O secretário de Estado norte-americano terá uma reunião com os dois candidatos presidenciais

O secretário de Estado John Kerry durante sua chegada a Cabul.

O secretário de Estado norte-americano, John Kerry, chegou a Cabul com o objetivo de conseguir mediar a mais recente crise política que ameaça o Afeganistão: a disputa pelos resultados das eleições presidenciais de junho nas quais os dois candidatos consideram-se vencedores, Abdullah Abdullah e Ashraf Ghani, com os quais o chefe da diplomacia dos Estados Unidos pretende encontrar-se.

Kerry “discutirá a transição política em andamento, destacando a mensagem do presidente (Barack Obama) que esperamos uma revisão exaustiva de todas as acusações razoáveis de fraude e que não aceitaremos nenhuma medida inconstitucional”, disse o porta-voz do Departamento de Estado, Jeff Rathke, ao confirmar a viagem ao Afeganistão.

Abdullah não reconheceu a vitória de seu oponente Ghani nas eleições de 14 de junho, promulgada pela Comissão Eleitoral do Afeganistão (IEC) nesta segunda-feira, e anunciou sua intenção de formar um “governo legítimo” depois de acusar seu rival e Karzai de praticarem uma fraude generalizada nas eleições.
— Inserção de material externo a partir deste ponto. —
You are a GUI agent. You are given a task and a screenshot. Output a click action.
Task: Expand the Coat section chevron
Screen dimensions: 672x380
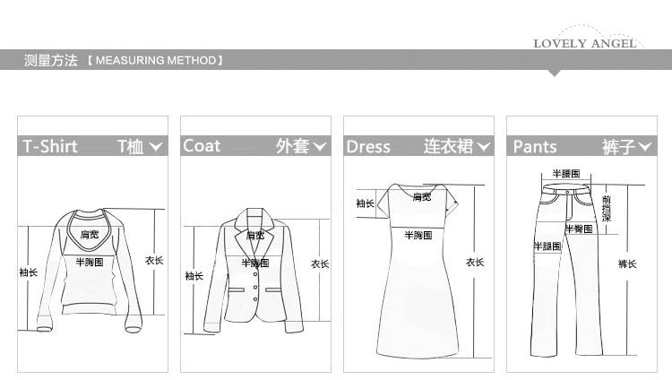click(x=319, y=147)
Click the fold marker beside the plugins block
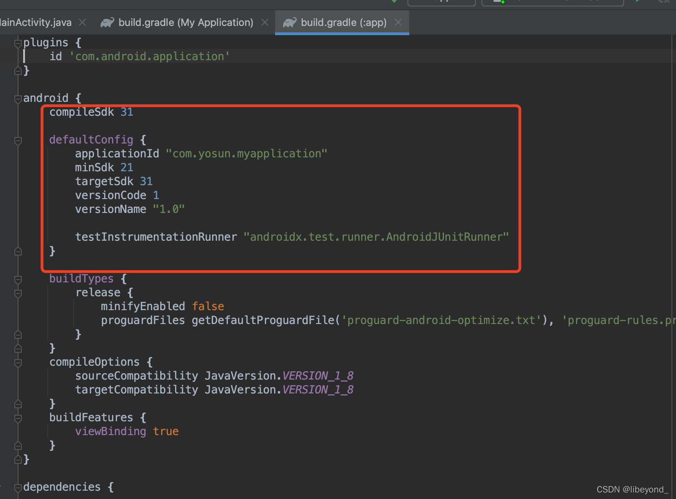 (x=18, y=42)
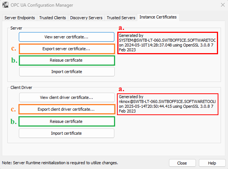Click the OPC UA icon in title bar
The image size is (228, 169).
coord(6,5)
A chegada de Kerry a Cabul –que foi especulada, mas apenas confirmada até a aterrissagem de seu avião procedente de Pequim- durante a madrugada local na sexta-feira é mais uma demonstração de preocupação em Washington, diante da nova crise que ameaça dificultar ainda mais o processo de transição no Afeganistão e a retirada das tropas da OTAN no final do ano.
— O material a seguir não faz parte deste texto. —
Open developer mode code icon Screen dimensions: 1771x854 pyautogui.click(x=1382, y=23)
O próprio Obama conversou esta semana com os dois candidatos presidenciais, aos quais pediu a “calma” e o “diálogo político”. Além disso, deixou claro que os “EUA esperam uma revisão exaustiva” das acusações de fraude para garantir um processo eleitoral “confiável” e pediu que trabalhassem juntos para conseguir uma solução que “represente a vontade dos afegãos e permita a criação de um governo que possa unir o Afeganistão”, segundo a Casa Branca.

O presidente ameaçou inclusive suspender a ajuda norte-americana ao Afeganistão se algum dos candidatos recorrerem a medidas “violentas ou inconstitucionais”.
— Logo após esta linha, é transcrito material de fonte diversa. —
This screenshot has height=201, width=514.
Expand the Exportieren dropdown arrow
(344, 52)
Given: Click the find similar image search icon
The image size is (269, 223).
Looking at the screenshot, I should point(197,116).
Agora Kerry transmitirá esta mensagem pessoalmente tanto aos candidatos como a Karzai, com quem Washington tem mantido uma tensa relação nos últimos tempos por sua recusa em assinar um pacto de segurança bilateral que regularia a presença militar norte-americana, uma vez que as tropas internacionais sejam retiradas no final do ano.

Seu porta-voz destacou que os Estados Unidos “não apoiam nenhum candidato” concreto, mas que seu objetivo é respaldar um processo “confiável, transparente e inclusivo” que permita a posse de um presidente que governe de forma “eficiente”.